Reproduce only the lines from the one containing "Task: Open the" through the end of the data, exactly as they stand.
(Information shown)
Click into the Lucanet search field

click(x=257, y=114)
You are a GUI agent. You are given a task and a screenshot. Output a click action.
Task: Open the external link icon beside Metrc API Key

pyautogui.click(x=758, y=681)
(End Information shown)
*Worked solution*.
Task: Open the external link icon beside Metrc API Key

pyautogui.click(x=758, y=681)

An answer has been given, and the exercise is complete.